── Available data

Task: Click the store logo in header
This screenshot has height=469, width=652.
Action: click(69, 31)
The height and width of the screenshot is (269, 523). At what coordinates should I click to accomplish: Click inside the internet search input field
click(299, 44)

────

◆ **Exercise**
Reproduce the data in its entirety. Keep every character unchanged.

◆ **Task result**
Task: Click the store logo in header
This screenshot has height=469, width=652.
Action: click(69, 31)
The height and width of the screenshot is (269, 523). At what coordinates should I click to accomplish: Click inside the internet search input field
click(299, 44)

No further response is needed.